▶ _Selected text_
######
Mr. Else, as he is now legally known, was spotted rallying for support outside the American Airlines Center in Dallas, Texas, clad in a TCU ballcap and a campaign shirt bearing his new name. His campaign is driven by a deep dissatisfaction with the current political climate, particularly the choices represented by former President Trump and current President Biden. "This isn't about me, 'Literally Anybody Else', as much as it is about the idea that we can do better out of 300 million people for president," Mr. Else stated during an interview.

The process to get on the ballot is daunting. To qualify as an independent candidate in Texas, Mr. Else must submit a petition with at least 113,151 signatures from registered voters who did not participate in the presidential primary of either major party. Given the sheer volume of signatures needed and the tight deadlines, the task is immense. However, Mr. Else remains hopeful and determined, expressing a desire to appear on the ballot as a real alternative to the major party candidates. "I'm not delusional. This will be very hard to do, but it's not impossible," he said, aiming to inspire those who are equally frustrated with the status quo.
######
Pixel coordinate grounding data
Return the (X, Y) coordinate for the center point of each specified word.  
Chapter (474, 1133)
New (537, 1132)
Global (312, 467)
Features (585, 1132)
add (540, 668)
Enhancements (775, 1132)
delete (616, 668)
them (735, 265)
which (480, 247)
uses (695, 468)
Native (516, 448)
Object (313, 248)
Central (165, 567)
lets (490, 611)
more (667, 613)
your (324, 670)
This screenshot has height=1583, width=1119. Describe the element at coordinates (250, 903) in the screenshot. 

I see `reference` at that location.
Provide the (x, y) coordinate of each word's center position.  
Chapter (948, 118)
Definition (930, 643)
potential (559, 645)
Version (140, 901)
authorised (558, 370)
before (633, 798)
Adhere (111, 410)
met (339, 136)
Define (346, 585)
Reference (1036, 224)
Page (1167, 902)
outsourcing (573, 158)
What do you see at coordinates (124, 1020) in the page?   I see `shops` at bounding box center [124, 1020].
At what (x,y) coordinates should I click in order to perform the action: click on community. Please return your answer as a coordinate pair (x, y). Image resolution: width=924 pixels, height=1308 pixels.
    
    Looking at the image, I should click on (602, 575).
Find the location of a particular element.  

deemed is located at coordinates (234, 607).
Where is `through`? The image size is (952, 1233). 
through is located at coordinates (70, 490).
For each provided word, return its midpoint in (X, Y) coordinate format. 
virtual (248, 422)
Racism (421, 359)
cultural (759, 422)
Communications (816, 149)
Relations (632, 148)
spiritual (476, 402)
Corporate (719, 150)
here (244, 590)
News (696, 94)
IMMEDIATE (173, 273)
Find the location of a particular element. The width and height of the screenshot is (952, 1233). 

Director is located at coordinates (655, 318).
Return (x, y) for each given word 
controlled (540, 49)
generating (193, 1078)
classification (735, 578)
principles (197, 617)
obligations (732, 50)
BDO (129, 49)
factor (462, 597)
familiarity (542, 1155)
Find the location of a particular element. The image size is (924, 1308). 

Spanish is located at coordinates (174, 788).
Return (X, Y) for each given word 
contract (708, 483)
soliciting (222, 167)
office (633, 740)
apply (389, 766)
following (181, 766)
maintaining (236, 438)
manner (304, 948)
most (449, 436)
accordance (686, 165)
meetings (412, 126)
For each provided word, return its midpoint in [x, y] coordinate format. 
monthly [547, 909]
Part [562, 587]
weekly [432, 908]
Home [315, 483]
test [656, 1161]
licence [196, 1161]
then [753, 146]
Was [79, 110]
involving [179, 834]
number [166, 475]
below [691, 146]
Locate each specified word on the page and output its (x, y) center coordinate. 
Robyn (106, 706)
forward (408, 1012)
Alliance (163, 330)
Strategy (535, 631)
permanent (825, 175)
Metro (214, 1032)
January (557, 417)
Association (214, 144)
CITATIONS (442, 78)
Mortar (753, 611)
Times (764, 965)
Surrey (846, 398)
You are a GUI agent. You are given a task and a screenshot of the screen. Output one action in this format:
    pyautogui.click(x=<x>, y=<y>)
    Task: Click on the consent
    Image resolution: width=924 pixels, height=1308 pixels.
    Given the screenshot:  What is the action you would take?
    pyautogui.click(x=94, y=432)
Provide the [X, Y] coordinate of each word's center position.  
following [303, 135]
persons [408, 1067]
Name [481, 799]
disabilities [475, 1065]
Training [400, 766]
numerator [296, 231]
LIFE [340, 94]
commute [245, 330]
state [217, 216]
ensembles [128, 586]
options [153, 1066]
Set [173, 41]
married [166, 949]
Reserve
######
▶ _Action item A_
Write out the portion of the passage on Mr. Else's campaign that begins at the words "Mr. Else, as" and stops after the words "during an interview.".
▶ _Action item B_
Resume the passage on Mr. Else's campaign after its last sentence and extend it.
The listing has no connection to the passage on Mr. Else's campaign.

▶ _Written reply A_
Mr. Else, as he is now legally known, was spotted rallying for support outside the American Airlines Center in Dallas, Texas, clad in a TCU ballcap and a campaign shirt bearing his new name. His campaign is driven by a deep dissatisfaction with the current political climate, particularly the choices represented by former President Trump and current President Biden. "This isn't about me, 'Literally Anybody Else', as much as it is about the idea that we can do better out of 300 million people for president," Mr. Else stated during an interview.

▶ _Written reply B_
Interestingly, Mr. Else’s background is as diverse as it is rich. Before becoming a teacher, he served in the Army from 2012 to 2018 and even sang in the U.S. Army Chorus. His political views are centrist, drawing from both the right and the left, which he believes makes him a candidate who can represent a wider American demographic.

Despite the Herculean challenge of his campaign, Mr. Else's candidacy is more of a statement than a pursuit of victory. He wants to provide voters an outlet to express their discontent with the current political offerings by writing "Literally Anybody Else" on their ballots. This symbolic gesture underscores his critique of the political system, which he argues forces voters to choose "the lesser of two evils" rather than a candidate they truly believe in.

As November approaches, whether or not Mr. Else makes it onto the ballot remains to be seen. His story, however, has already made an impact, demonstrating a unique form of political expression and protest in an era where many feel disillusioned with traditional party politics. Regardless of the outcome, Literally Anybody Else has become a symbol of the frustration and desire for change among the American electorate.